> On 26 Mar 2018, at 18:19, Vladimir Sitnikov <sitnikov.vladi...@gmail.com> 
> wrote:
> 
> Tom>But starting from the assumption that HTTP2 solves our problems seems to 
> me to be "Here's a hammer.
> 
> Agree.

Funny you agree with that—for someone having the experience of writing a driver 
and having a long list of things that you find wrong and frustrating, one would 
expect you do look at how other protocols work, or at least consider that maybe 
the right way is to change something server side.

> 
> Just a side note: if v4 is ever invented I wish client language support
> is considered.
> It does take resources to implement message framing, and data parsing (e.g. 
> int, timestamp, struct, array, ...) for each language independently.

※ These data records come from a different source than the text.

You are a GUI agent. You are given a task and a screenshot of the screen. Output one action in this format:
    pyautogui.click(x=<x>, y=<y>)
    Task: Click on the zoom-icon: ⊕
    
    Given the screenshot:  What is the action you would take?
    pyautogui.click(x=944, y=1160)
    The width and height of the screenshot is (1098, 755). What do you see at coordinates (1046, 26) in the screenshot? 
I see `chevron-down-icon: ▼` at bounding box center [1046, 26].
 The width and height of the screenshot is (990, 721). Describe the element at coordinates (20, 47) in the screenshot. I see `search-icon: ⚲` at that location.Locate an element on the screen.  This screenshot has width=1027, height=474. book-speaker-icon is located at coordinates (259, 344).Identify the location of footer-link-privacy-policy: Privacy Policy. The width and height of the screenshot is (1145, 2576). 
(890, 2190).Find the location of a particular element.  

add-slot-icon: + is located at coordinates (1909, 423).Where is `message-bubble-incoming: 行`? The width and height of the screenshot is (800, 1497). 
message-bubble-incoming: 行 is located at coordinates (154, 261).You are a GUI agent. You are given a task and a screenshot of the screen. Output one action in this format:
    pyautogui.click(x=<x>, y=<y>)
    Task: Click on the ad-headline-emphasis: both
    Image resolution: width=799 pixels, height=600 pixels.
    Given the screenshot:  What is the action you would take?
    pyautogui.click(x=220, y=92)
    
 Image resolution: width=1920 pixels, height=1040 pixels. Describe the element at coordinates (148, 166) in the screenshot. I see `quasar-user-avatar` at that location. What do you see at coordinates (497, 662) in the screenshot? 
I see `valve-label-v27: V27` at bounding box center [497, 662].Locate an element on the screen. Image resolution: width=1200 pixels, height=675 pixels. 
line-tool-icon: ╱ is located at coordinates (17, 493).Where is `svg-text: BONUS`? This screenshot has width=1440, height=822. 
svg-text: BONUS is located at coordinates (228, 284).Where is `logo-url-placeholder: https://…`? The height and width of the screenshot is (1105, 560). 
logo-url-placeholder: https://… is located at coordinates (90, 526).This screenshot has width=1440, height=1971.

This is a strange statement about framing. Did you know that Go has HTTP2 
support in the standard library? And so does java, too? 
https://github.com/http2/http2-spec/wiki/Implementations 
<https://github.com/http2/http2-spec/wiki/Implementations>

The part I hinted at in the example but did not get the message across is that 
I’m advocating the best possible client language support. The right way is to 
stop writing drivers and format the data server side. Why parse some obscure 
Postgres-specific binary data types when you can have the database send you the 
data in the serialization format of your client language? Or JSON or protobuf 
or whatever you want. What if your application has data patterns that would 
benefit from being sent over the wire in some specific columnar format? 
Wouldn’t it be cool if you could add that to the server and have all clients 
just work, without being locked in into a language because of its driver?

My point is that you go in steps. Put the foot in the door first, enable 
experimentation and then you’ll get to where you want to be.